### Directions
In the following material, identify every line holding the string "This" and return it.

### Data records

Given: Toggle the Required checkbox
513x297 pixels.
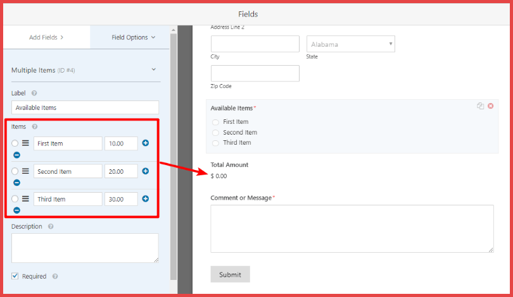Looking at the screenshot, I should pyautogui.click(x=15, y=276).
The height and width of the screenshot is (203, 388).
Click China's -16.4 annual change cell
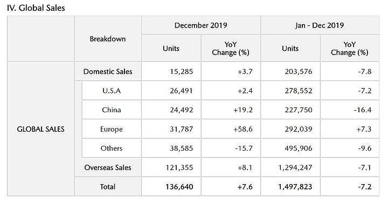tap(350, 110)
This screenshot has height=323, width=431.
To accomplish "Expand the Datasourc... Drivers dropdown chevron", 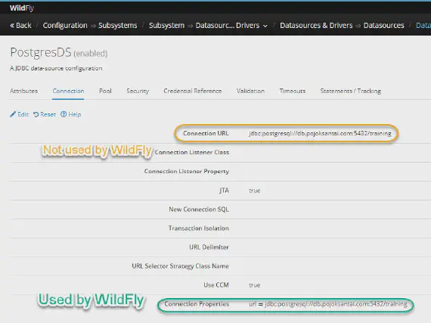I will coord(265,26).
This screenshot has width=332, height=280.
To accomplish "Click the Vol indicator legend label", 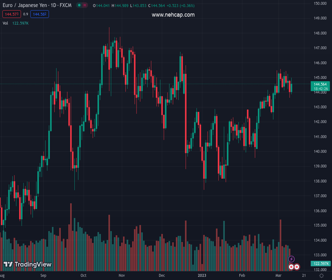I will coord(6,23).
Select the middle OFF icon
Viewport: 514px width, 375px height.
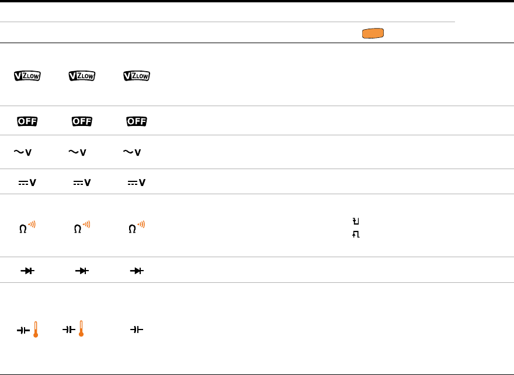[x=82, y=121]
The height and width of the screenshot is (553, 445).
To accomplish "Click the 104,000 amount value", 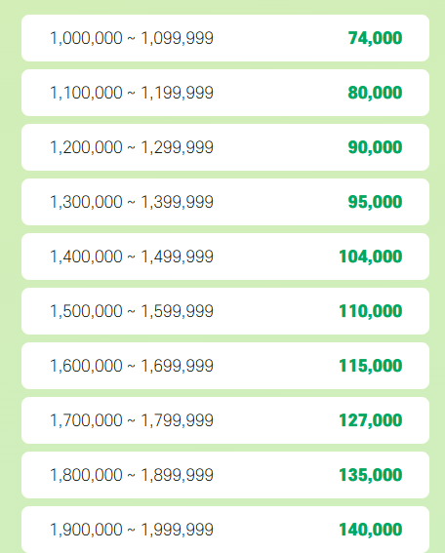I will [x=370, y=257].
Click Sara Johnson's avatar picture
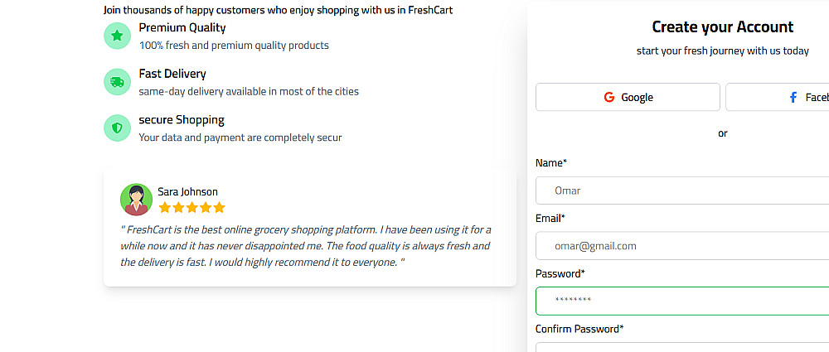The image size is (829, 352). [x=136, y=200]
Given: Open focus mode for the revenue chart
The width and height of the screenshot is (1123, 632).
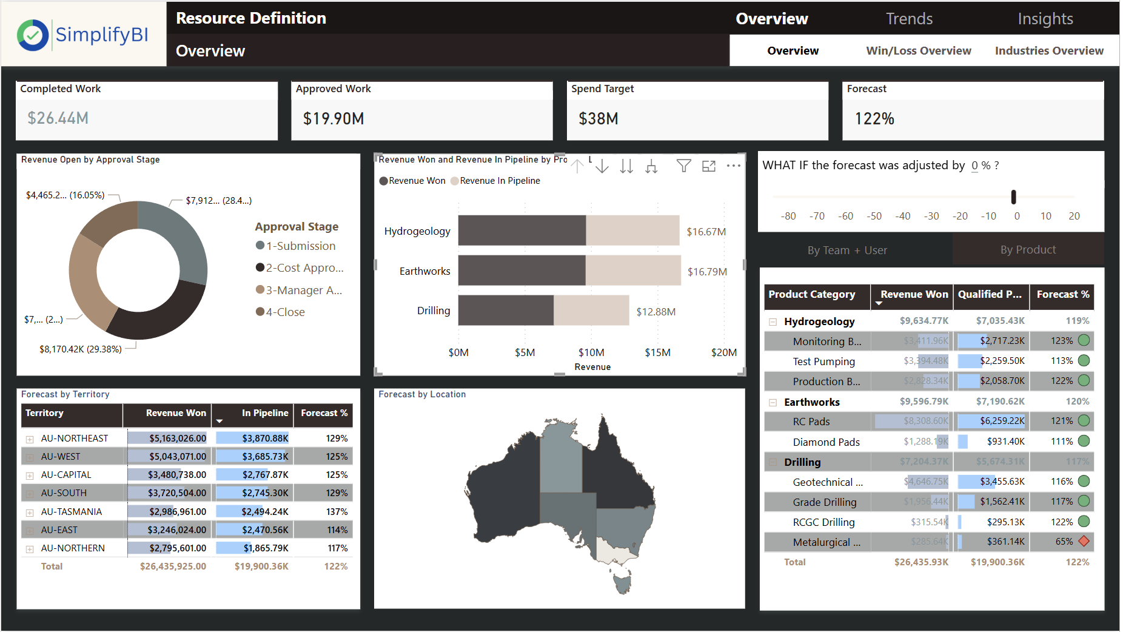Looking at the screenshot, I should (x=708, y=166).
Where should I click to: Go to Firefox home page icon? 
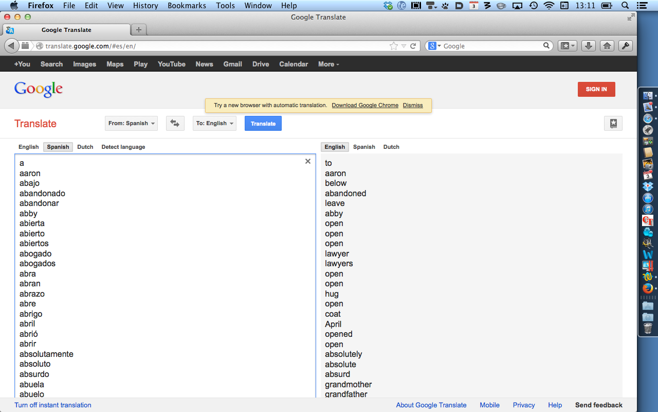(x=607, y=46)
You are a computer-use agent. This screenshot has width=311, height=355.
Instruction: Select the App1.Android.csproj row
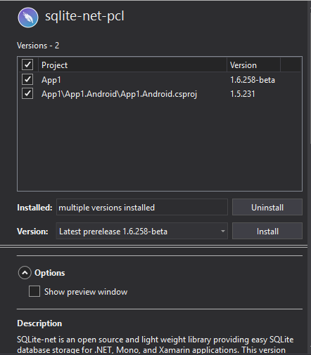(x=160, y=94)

---

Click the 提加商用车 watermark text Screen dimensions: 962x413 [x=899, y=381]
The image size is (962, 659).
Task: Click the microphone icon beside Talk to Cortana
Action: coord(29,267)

==

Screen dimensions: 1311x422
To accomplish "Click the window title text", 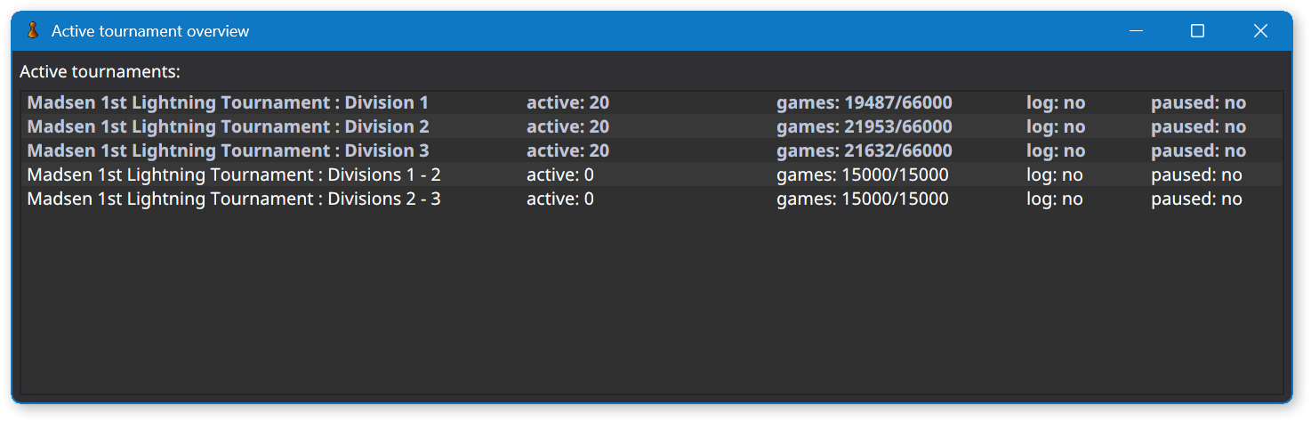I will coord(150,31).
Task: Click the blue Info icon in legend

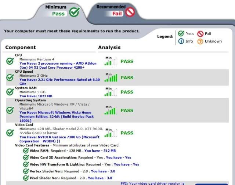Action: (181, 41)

### Exercise solution
This screenshot has height=323, width=431.
This screenshot has width=332, height=280.
You are a computer-use agent. This screenshot has width=311, height=355.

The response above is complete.